Task objective
Would you copy out, exactly as written, each line from the one containing "Task: Click the chevron" to the end of the records below?

Stored data
=== Begin Enclosure ===

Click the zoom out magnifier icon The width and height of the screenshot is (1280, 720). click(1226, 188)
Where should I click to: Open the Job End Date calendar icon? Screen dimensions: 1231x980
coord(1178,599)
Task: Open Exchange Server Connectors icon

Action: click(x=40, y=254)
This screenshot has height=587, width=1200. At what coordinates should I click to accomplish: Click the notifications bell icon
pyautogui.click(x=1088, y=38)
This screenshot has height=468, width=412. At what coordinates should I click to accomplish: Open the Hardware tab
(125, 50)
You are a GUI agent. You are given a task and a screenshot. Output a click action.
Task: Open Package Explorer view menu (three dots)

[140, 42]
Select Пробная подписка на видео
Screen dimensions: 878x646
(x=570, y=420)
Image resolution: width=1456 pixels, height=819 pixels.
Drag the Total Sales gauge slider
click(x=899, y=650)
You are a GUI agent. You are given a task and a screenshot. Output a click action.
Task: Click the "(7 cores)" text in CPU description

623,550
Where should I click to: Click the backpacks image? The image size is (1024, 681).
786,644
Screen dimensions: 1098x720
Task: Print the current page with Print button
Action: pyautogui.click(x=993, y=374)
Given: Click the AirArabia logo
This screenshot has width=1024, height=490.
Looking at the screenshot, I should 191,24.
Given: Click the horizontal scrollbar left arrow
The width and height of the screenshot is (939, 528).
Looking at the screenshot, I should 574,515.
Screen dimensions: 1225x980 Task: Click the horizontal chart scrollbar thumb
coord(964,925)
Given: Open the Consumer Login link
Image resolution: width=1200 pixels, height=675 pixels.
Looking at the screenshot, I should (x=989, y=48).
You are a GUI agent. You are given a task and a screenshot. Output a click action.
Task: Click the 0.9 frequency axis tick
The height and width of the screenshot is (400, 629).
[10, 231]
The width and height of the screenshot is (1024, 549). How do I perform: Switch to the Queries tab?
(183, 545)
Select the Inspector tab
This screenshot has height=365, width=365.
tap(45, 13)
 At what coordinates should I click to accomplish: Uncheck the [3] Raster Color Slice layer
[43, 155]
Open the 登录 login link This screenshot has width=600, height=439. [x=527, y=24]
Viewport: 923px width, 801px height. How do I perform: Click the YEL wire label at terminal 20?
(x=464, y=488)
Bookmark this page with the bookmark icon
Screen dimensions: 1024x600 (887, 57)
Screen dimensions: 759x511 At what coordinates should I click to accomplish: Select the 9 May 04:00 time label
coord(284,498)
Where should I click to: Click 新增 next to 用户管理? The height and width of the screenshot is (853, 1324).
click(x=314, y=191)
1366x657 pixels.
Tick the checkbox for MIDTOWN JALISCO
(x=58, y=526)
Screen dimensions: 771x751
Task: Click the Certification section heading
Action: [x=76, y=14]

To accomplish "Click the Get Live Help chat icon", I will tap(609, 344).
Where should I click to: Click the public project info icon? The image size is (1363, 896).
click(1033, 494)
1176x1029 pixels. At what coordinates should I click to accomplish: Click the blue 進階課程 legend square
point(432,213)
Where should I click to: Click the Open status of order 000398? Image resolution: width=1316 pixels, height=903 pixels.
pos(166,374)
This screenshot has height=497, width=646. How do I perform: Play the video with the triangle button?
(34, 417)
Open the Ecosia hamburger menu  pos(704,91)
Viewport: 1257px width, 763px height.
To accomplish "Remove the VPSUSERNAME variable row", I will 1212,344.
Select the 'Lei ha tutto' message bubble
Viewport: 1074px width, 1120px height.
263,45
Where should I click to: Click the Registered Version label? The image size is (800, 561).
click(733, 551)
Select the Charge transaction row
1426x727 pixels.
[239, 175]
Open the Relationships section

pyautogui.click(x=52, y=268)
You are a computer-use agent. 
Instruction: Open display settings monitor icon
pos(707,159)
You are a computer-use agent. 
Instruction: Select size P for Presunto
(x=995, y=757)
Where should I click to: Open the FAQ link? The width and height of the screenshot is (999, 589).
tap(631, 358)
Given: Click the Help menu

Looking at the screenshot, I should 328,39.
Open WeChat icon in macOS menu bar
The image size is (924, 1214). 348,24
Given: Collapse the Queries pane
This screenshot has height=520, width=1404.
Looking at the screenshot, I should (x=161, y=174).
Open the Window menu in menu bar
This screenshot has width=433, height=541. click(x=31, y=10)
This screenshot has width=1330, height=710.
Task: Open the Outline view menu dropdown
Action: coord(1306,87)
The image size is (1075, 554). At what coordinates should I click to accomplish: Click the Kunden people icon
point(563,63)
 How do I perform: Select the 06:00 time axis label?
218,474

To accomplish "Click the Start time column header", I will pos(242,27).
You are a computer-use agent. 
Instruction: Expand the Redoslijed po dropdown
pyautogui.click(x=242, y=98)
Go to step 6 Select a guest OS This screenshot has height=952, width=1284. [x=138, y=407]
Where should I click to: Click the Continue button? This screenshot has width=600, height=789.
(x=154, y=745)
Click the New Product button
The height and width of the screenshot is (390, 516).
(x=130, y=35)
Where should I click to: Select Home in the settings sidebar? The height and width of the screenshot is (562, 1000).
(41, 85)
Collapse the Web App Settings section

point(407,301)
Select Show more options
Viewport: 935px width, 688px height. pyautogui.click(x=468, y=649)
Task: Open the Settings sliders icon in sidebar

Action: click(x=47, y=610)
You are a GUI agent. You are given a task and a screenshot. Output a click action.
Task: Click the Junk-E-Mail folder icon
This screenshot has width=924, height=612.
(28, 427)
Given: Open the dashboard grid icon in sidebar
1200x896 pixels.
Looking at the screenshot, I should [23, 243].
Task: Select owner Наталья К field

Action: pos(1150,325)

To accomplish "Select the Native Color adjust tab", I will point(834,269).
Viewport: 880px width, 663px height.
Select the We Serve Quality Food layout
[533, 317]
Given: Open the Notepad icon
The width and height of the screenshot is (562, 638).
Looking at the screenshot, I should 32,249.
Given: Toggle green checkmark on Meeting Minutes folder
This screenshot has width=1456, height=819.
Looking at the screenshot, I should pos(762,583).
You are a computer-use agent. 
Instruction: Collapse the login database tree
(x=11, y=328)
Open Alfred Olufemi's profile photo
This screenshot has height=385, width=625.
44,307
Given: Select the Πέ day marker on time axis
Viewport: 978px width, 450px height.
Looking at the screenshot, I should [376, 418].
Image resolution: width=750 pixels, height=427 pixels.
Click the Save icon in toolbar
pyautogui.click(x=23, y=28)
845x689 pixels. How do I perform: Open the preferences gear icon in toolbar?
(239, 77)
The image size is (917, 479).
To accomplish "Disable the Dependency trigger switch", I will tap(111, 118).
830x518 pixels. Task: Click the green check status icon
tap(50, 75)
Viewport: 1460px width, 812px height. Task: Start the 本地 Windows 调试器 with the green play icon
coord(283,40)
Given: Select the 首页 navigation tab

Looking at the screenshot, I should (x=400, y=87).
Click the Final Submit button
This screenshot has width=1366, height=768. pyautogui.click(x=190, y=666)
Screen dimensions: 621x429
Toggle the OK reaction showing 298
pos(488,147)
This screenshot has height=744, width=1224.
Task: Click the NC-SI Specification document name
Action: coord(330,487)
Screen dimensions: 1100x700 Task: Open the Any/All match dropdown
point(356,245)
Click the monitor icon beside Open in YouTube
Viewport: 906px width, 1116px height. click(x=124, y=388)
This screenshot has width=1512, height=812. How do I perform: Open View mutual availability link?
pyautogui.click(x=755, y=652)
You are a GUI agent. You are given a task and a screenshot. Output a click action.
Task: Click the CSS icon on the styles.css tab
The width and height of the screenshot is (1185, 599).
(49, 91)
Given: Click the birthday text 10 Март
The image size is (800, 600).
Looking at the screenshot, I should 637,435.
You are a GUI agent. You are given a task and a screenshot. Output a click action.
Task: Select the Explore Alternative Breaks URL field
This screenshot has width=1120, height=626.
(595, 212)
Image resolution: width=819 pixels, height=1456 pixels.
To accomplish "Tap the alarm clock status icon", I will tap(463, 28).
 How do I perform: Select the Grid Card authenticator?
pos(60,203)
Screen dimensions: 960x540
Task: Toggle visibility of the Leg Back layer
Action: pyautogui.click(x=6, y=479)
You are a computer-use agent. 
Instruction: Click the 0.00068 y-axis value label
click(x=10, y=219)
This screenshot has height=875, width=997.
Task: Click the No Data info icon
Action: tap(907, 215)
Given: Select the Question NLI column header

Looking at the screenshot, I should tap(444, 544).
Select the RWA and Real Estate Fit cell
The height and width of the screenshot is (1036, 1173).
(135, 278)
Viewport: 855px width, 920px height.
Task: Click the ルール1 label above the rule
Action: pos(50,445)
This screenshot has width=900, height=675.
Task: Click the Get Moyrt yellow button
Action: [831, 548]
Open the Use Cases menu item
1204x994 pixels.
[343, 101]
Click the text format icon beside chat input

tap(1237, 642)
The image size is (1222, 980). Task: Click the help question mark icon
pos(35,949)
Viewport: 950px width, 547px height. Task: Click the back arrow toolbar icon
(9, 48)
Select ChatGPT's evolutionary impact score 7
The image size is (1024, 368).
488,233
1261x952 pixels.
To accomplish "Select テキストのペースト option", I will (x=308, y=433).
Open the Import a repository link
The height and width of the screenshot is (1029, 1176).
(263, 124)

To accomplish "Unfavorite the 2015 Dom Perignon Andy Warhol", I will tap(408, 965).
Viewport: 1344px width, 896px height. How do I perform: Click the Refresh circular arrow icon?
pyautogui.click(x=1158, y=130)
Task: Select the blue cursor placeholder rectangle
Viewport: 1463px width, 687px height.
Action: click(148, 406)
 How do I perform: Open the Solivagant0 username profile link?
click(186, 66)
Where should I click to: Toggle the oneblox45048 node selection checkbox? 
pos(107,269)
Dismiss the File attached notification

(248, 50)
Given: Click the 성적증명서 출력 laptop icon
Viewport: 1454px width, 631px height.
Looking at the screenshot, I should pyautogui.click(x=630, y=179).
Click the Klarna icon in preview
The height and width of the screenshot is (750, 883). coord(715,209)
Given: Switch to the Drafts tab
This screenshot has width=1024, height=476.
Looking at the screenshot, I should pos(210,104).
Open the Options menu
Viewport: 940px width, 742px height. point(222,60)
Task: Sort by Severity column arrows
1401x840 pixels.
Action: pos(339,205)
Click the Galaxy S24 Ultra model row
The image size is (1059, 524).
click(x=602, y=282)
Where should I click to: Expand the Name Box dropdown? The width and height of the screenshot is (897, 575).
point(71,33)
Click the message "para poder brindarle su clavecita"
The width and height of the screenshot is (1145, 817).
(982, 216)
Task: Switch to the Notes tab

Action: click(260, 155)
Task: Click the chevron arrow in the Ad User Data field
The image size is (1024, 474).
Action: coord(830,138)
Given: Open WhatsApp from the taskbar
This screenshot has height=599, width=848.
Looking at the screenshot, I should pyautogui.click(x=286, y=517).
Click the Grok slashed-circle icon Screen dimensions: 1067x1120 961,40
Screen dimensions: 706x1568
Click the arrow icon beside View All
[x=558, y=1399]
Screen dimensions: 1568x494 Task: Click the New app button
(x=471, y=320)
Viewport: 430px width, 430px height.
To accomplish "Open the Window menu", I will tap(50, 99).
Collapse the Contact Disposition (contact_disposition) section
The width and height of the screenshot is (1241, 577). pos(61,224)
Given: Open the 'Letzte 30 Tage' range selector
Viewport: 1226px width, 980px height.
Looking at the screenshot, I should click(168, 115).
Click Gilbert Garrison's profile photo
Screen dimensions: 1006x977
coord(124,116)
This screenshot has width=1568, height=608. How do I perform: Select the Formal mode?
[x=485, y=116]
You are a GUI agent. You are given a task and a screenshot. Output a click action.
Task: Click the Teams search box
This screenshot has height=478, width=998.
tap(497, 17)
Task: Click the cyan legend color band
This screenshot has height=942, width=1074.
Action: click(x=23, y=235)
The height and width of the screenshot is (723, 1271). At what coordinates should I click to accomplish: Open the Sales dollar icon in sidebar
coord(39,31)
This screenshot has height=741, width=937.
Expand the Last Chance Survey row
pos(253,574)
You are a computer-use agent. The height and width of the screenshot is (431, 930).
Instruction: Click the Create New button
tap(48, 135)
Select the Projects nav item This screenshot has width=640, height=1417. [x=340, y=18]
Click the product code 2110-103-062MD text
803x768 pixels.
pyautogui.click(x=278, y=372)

=== End Enclosure ===

The answer
Task: Click the chevron arrow in the Ad User Data field
The image size is (1024, 474).
Action: coord(830,138)
Given: Open WhatsApp from the taskbar
This screenshot has height=599, width=848.
Looking at the screenshot, I should pyautogui.click(x=286, y=517).
Click the Grok slashed-circle icon Screen dimensions: 1067x1120 961,40
Screen dimensions: 706x1568
Click the arrow icon beside View All
[x=558, y=1399]
Screen dimensions: 1568x494 Task: Click the New app button
(x=471, y=320)
Viewport: 430px width, 430px height.
To accomplish "Open the Window menu", I will tap(50, 99).
Collapse the Contact Disposition (contact_disposition) section
The width and height of the screenshot is (1241, 577). pos(61,224)
Given: Open the 'Letzte 30 Tage' range selector
Viewport: 1226px width, 980px height.
Looking at the screenshot, I should click(168, 115).
Click Gilbert Garrison's profile photo
Screen dimensions: 1006x977
coord(124,116)
This screenshot has width=1568, height=608. How do I perform: Select the Formal mode?
[x=485, y=116]
You are a GUI agent. You are given a task and a screenshot. Output a click action.
Task: Click the Teams search box
This screenshot has height=478, width=998.
tap(497, 17)
Task: Click the cyan legend color band
This screenshot has height=942, width=1074.
Action: click(x=23, y=235)
The height and width of the screenshot is (723, 1271). At what coordinates should I click to accomplish: Open the Sales dollar icon in sidebar
coord(39,31)
This screenshot has height=741, width=937.
Expand the Last Chance Survey row
pos(253,574)
You are a computer-use agent. The height and width of the screenshot is (431, 930).
Instruction: Click the Create New button
tap(48, 135)
Select the Projects nav item This screenshot has width=640, height=1417. [x=340, y=18]
Click the product code 2110-103-062MD text
803x768 pixels.
pyautogui.click(x=278, y=372)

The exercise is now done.